Cadmus and the dragon

Palazzo Baldeschi Museum

Salvator Rosa
1660-1669 ca

This painting was exhibited for the first time in Naples in 2008, on the occasion of the publication of a monograph on Rosa, as part of an exhibition featuring the painter’s later years, which can be partially reconstructed from details provided in the catalogue of an auction held in London in 1988. The painting’s subject is derived from the classical story of Ovid's Metamorphoses and shows Cadmus (of Thebes) confronting the dragon (guardian of the Ismenian spring) who killed his comrades for their violation of the sacred spring. This is the seed of the founding myth of the capital of Boeotia.

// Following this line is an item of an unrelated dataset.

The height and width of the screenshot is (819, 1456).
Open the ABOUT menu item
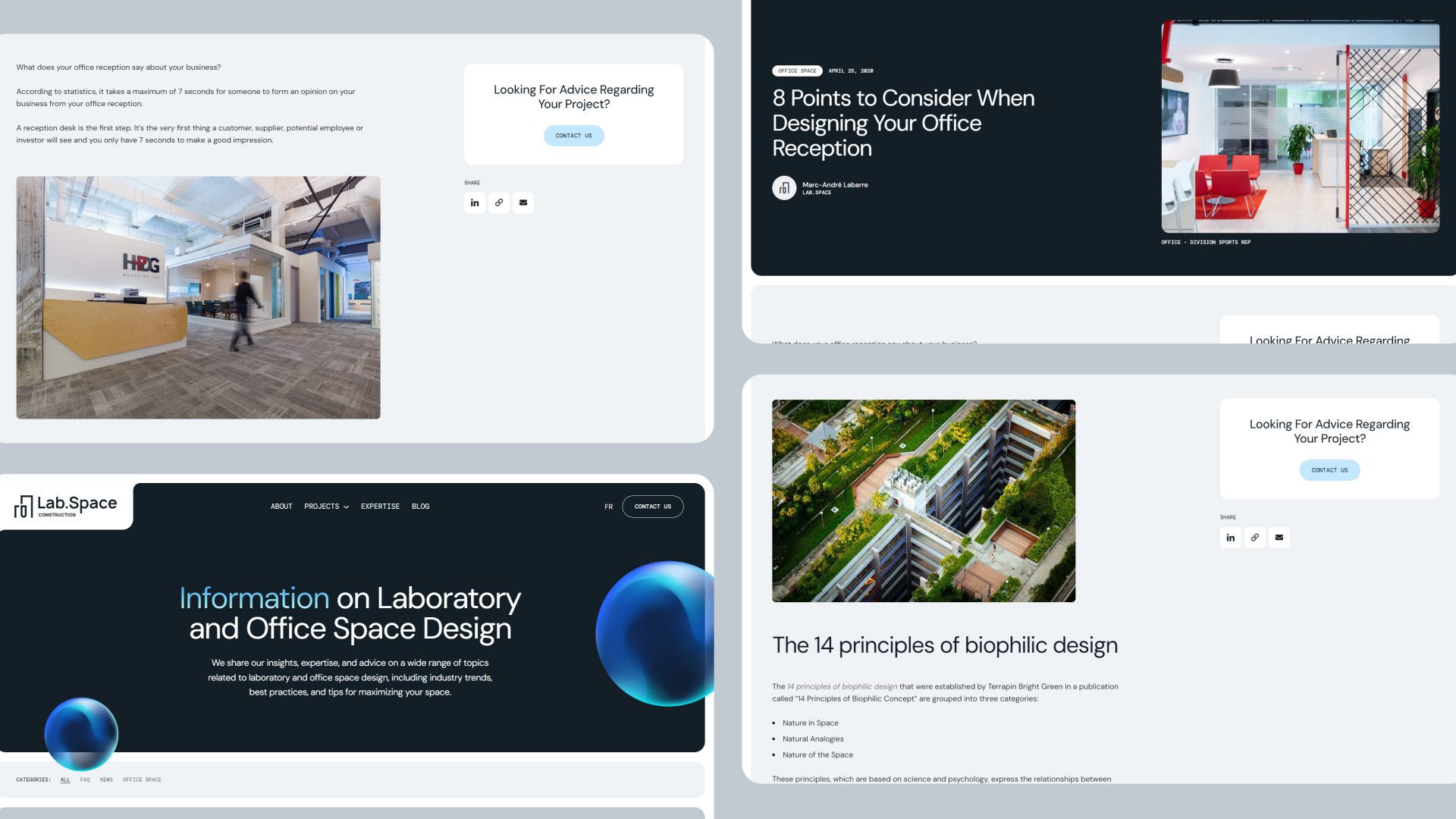pos(281,506)
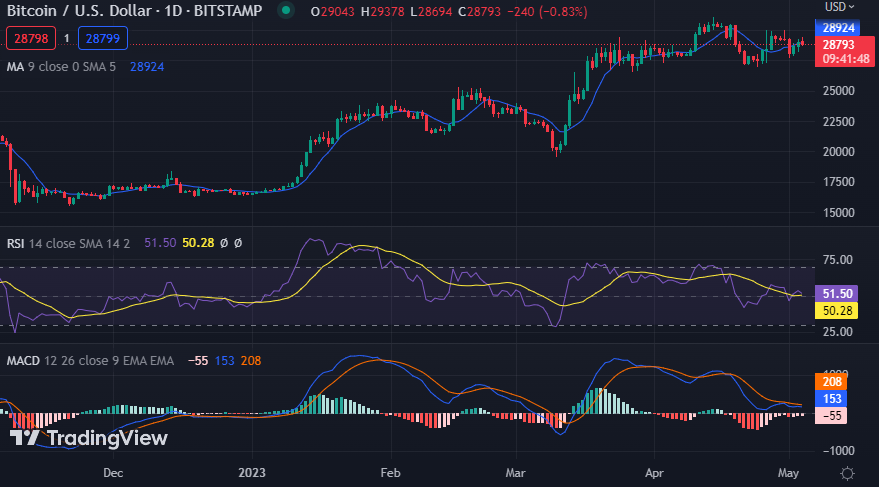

The dramatic tension of the scene, including the horrific detail of the screaming youth trapped in the reptile’s coils, is a reinterpretation of the pathos to be found in the Vatican’s Laocoön statue group. It’s immediately obvious that there are close links between this invention and other works by the Neapolitan master whereby the picture’s composition and subject focus on conflict between humans and monsters, thus betraying the painter’s fascination with the occult and nature’s prodigies that was perhaps most articulately expressed in the Jesuit Athanasius Kircher’s inquiry into “the underworld” in mid-17th century Rome.